* TEXT
By Yawen Chen and Sue-Lin Wong
BEIJING (Reuters) - Chinese property speculators are starting to bet on a rapid improvement in relations between North Korea and the rest of the world, pushing up prices in the border city of Dandong and even spurring buying interest in the world's most isolated country.
Last week, online Chinese real estate investment platform Uoolu.com released a guide for Chinese buyers interested in North Korean real estate, while popular accounts on the mobile messaging app WeChat have been posting articles about the country's housing market in recent weeks.
"Recently we've had many inquiries about investing in North Korea's property market," said Huang Xiaodan, founder and CEO of Uoolu.com, which specialises in helping Chinese buy property overseas.
Actual cross-border investment has yet to materialise.
"Venturing into a new frontier requires policy support and time to cultivate the market," said Huang. "At the moment, we're just paying close attention to what's going on."
More From This Section
North Korea has long been largely shut to foreign investors, an isolation that deepened when the United Nations ratcheted up sanctions last year in an effort to curb its development of nuclear weapons.
But a dramatic improvement in relations between Pyongyang and China, with a secretive Beijing visit by the North Korean leader Kim Jong Un in late March, followed by last week's historic inter-Korean summit and an upcoming meeting between Kim and U.S. President Donald Trump, has caught the notice of some opportunistic investors.
"I've had several inquiries from Chinese interested in purchasing properties in Pyongyang, Wonsan and Sinuiju," said the founder of INDPRK, a travel company in Dandong that runs tours to North Korea, who goes by the name Griffin Che.
"There are a lot of speculators on the market right now but, at the moment, only locals can buy property in North Korea."

* MATERIAL
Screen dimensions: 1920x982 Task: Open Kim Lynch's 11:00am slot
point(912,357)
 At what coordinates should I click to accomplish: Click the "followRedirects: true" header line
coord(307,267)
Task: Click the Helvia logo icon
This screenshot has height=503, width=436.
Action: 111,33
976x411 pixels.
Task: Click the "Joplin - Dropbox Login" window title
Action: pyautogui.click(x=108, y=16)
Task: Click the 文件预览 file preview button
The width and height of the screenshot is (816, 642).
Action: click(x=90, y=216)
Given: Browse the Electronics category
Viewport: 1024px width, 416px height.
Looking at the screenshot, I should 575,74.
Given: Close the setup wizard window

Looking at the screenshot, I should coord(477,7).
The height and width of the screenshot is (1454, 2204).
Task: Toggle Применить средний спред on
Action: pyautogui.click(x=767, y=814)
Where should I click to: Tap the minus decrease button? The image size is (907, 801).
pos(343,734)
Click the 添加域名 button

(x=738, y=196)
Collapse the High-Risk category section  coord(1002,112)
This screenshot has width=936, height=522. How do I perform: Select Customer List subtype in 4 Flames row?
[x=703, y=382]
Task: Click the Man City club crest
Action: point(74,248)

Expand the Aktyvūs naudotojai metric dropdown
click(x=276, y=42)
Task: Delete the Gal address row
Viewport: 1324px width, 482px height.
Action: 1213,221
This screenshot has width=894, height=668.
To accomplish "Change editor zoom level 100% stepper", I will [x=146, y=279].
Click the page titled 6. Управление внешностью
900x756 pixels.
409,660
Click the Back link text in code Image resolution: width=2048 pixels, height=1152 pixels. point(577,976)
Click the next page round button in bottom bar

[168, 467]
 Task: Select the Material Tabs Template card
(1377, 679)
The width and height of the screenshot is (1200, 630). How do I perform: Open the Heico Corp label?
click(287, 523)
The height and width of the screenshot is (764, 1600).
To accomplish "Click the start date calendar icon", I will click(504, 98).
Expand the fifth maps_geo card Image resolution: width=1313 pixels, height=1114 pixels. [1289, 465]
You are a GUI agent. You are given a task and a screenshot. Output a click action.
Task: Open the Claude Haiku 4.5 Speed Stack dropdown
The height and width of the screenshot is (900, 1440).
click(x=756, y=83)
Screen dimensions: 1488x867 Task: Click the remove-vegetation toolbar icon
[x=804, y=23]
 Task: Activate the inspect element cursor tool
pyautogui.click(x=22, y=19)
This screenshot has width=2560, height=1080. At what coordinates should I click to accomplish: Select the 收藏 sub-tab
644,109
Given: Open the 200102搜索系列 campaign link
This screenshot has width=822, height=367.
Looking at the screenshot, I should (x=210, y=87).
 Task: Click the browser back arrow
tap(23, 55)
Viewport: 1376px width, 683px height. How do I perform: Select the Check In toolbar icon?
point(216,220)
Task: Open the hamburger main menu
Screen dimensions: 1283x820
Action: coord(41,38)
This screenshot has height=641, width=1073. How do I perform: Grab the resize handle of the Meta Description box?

* WHAT YOU WILL DO
**a)** Copy out everything in the article on Chinese property speculators from "By Yawen Chen" down to "in recent weeks.".
**b)** In the article on Chinese property speculators, what does Uoolu.com specialize in?

* EXPECTED ANSWERS
**a)**
By Yawen Chen and Sue-Lin Wong
BEIJING (Reuters) - Chinese property speculators are starting to bet on a rapid improvement in relations between North Korea and the rest of the world, pushing up prices in the border city of Dandong and even spurring buying interest in the world's most isolated country.
Last week, online Chinese real estate investment platform Uoolu.com released a guide for Chinese buyers interested in North Korean real estate, while popular accounts on the mobile messaging app WeChat have been posting articles about the country's housing market in recent weeks.

**b)** Helping Chinese buy property overseas.